• [Extracted entries]
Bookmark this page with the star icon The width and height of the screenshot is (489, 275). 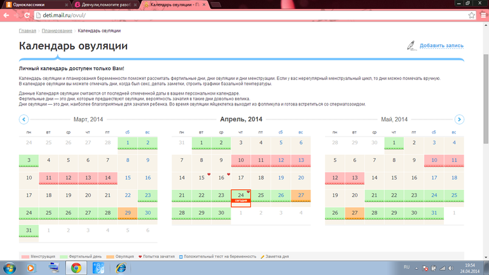click(471, 15)
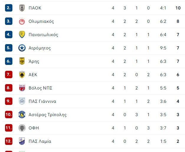This screenshot has width=185, height=152.
Task: Open the Ολυμπιακός team page link
Action: tap(41, 21)
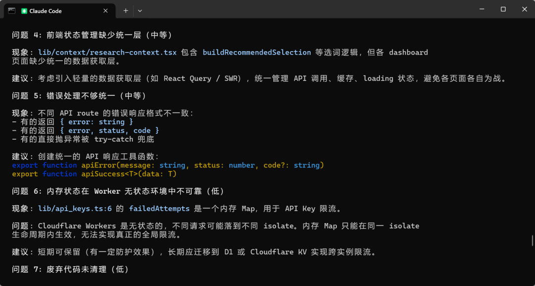The height and width of the screenshot is (286, 535).
Task: Maximize the terminal window
Action: point(503,9)
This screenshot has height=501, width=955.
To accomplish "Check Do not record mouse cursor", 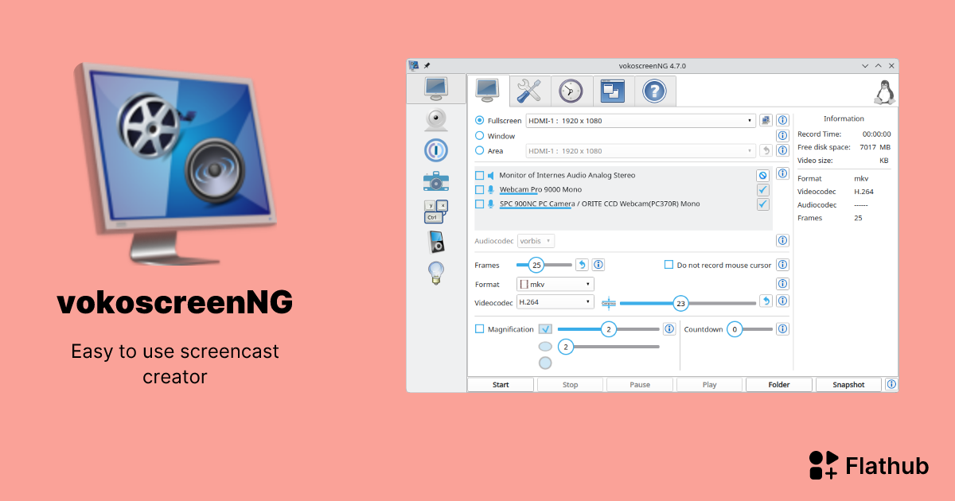I will (668, 264).
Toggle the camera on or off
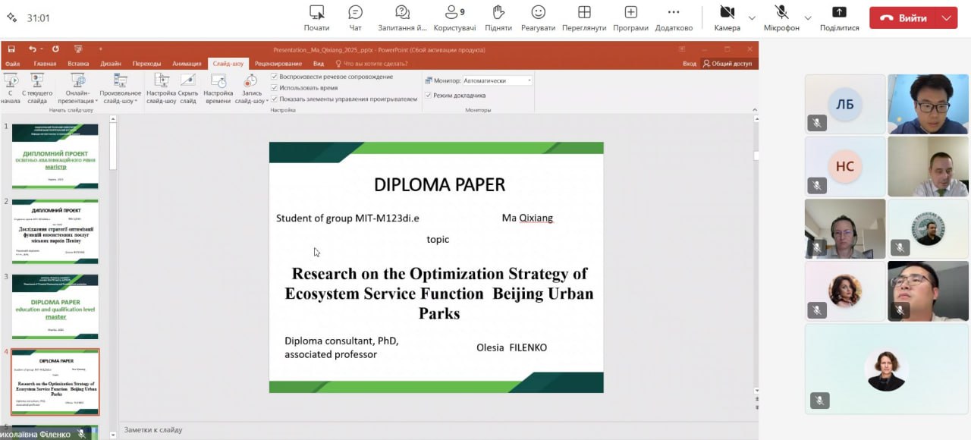971x440 pixels. [727, 13]
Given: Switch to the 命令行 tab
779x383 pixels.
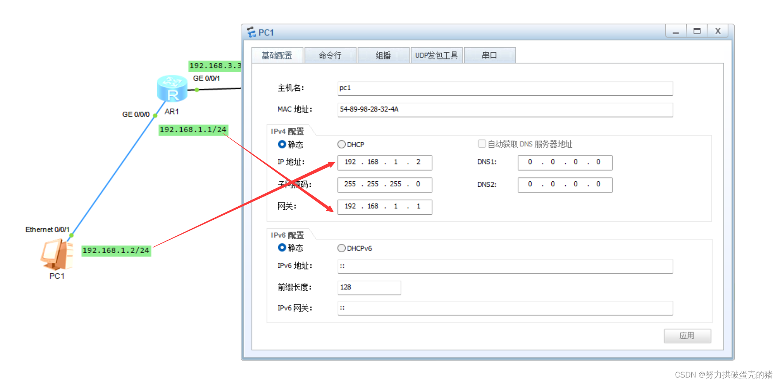Looking at the screenshot, I should point(330,55).
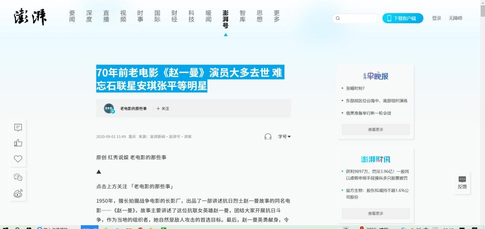This screenshot has width=485, height=229.
Task: Click the headphones listen icon
Action: (268, 137)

• [Assigned task]
Please copy exactly the lines from the one containing "Toggle the camera on or off" through the last line of the records, both ends included, and leave out any pictures.

• [The completed task]
Toggle the camera on or off
971x440 pixels. [727, 13]
Given: Switch to the 命令行 tab
779x383 pixels.
Looking at the screenshot, I should point(330,55).
This screenshot has width=485, height=229.
Task: Click the headphones listen icon
Action: (268, 137)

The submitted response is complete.